To do:
The reply to the records below should contain exactly the lines from the line with "Given: Click the" through the line with "The image size is (1024, 779).", and nothing besides.

Listed entries:

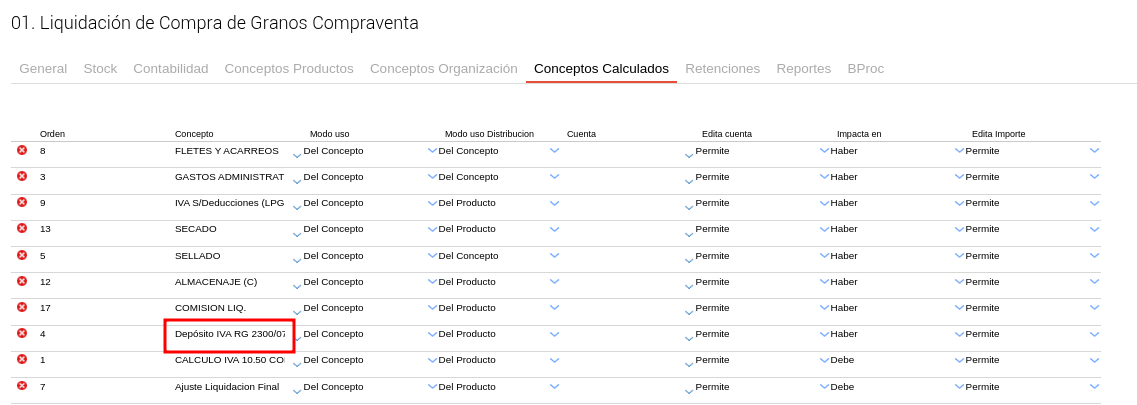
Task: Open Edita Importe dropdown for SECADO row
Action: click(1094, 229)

* * *

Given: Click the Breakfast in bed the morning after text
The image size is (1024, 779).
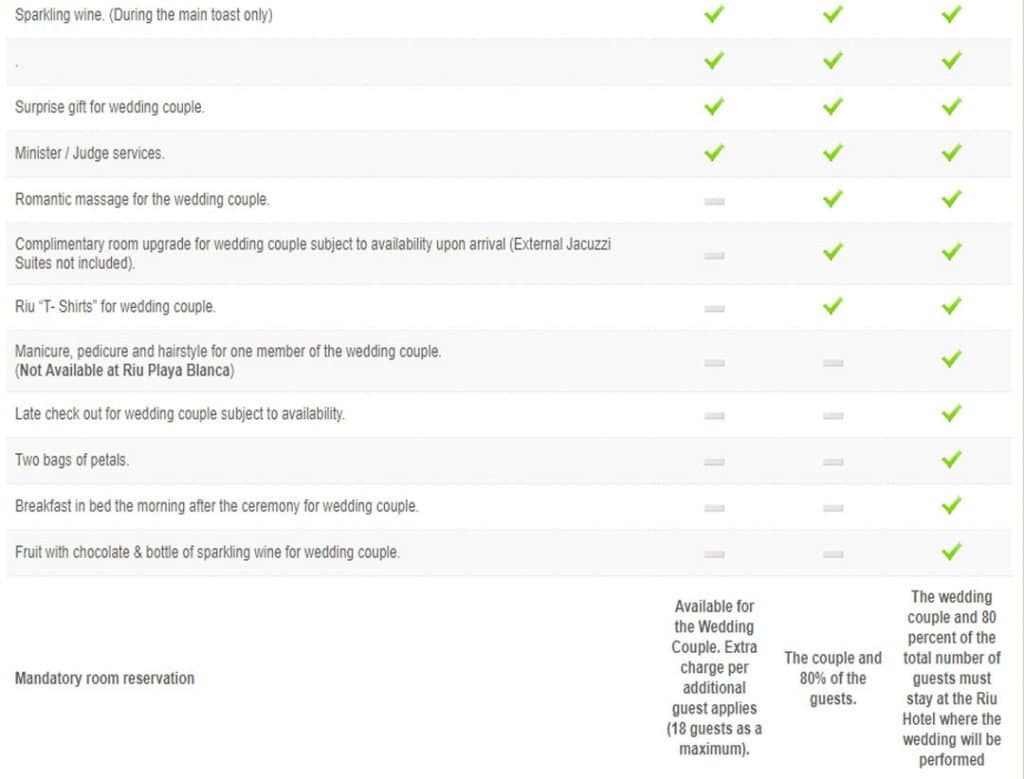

==

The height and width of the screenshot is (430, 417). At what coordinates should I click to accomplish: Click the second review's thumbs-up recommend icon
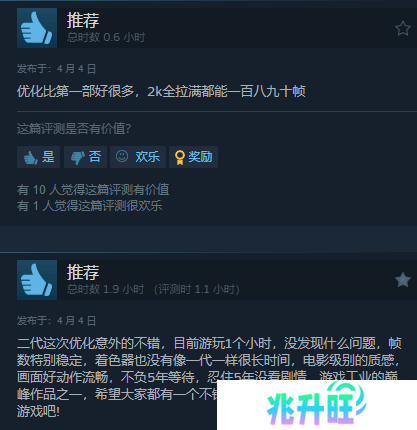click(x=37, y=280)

Answer space:
Given: Click the Breakfast in bed the morning after text
The image size is (1024, 779).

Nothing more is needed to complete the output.